On 7 March, West Ham travelled to Germany to play Freiburg in the Round of 16 in the Europa League. They lost by 1–0 after Freiburg's Michael Gregoritsch scored in the 81st minute.

Burnley were the visitors to the London Stadium on 10 March for a Premier League game. Bottom of the league table at the time, they took the lead in the 11th minute with a goal from Datro Fofana. Their lead was increased to 2–0 just before half-time when Konstantinos Mavropanos scored an own goal. Within 30 seconds of the second half, Lucas Paquetá scored for West Ham. Danny Ings, on as a substitute, equalised in the 91st minute as the game finished 2–2.

On 14 March, the return leg of the Europa League tie against Freiburg was played at the London Stadium. In the 9th minute, Lucas Paquetá brought the tie level with a goal from a cross by Tomáš Souček. Jarrod Bowen scored in the 32nd minute to make it 2–1 on aggregate. Aaron Cresswell scored in the 52nd minute, his first goal in European competition, to make it 3–1. On 77 minutes, Mohammed Kudus picked up the ball in his own half, went past three defenders and shot past the Freiburg goalkeeper to make it 4–0. He added another on 85 minutes to make it 5–0 on the night and 5–1 on aggregate. Midfielder, George Earthy made his professional debut in the game coming on in the 86th minute for Jarrod Bowen. The 5–0 win was West Ham’s biggest win in European competitions.

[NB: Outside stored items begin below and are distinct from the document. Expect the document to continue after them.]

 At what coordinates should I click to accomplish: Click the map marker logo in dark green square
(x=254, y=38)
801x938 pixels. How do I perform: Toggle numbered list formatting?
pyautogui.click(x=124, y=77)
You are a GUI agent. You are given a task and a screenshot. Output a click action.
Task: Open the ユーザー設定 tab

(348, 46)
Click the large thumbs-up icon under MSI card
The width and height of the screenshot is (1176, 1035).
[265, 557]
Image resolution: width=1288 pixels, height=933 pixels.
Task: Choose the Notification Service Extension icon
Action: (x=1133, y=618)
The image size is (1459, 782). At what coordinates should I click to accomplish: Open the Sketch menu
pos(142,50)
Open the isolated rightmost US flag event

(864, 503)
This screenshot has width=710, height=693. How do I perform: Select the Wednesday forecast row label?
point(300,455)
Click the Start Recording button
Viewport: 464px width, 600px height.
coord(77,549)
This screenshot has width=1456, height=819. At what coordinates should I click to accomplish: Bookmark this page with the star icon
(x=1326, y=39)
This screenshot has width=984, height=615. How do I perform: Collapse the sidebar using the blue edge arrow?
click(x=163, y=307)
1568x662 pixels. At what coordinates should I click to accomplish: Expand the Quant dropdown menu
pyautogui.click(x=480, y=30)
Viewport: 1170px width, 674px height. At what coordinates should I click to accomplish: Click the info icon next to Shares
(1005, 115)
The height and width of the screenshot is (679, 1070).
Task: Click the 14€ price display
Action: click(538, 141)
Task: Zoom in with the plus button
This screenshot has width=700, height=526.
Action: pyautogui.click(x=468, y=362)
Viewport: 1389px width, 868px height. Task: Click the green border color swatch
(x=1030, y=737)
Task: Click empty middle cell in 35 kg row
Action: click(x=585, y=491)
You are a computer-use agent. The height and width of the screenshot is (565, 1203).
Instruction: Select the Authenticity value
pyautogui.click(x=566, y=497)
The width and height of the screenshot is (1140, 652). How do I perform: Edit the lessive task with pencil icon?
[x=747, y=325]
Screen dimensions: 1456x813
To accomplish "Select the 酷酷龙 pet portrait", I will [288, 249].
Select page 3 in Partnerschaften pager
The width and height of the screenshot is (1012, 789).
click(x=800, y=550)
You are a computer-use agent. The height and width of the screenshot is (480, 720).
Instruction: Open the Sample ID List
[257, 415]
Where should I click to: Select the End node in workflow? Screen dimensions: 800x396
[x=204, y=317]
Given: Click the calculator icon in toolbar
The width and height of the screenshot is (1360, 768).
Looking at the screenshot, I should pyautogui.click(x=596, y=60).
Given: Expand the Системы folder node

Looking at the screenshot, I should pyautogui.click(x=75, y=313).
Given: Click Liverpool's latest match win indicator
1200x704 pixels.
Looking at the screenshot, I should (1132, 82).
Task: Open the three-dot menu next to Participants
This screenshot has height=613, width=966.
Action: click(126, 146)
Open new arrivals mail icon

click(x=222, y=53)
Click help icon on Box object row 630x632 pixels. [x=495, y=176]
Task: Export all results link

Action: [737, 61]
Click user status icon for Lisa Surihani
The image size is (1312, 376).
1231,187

West Ham returned to Premier League action on 17 March playing Aston Villa at the London Stadium. Michail Antonio scored for West Ham in the 29th minute, a diving header from a Vladimir Coufal cross. Villa equalised in the 79th minute through Nicolò Zaniolo and the game finished 1–1. West Ham had two goals ruled out during the game following VAR reviews. The latter VAR review, for a possible handball by Tomáš Souček, broke the Premier League record for the longest time taken to complete at five minutes and 37 seconds.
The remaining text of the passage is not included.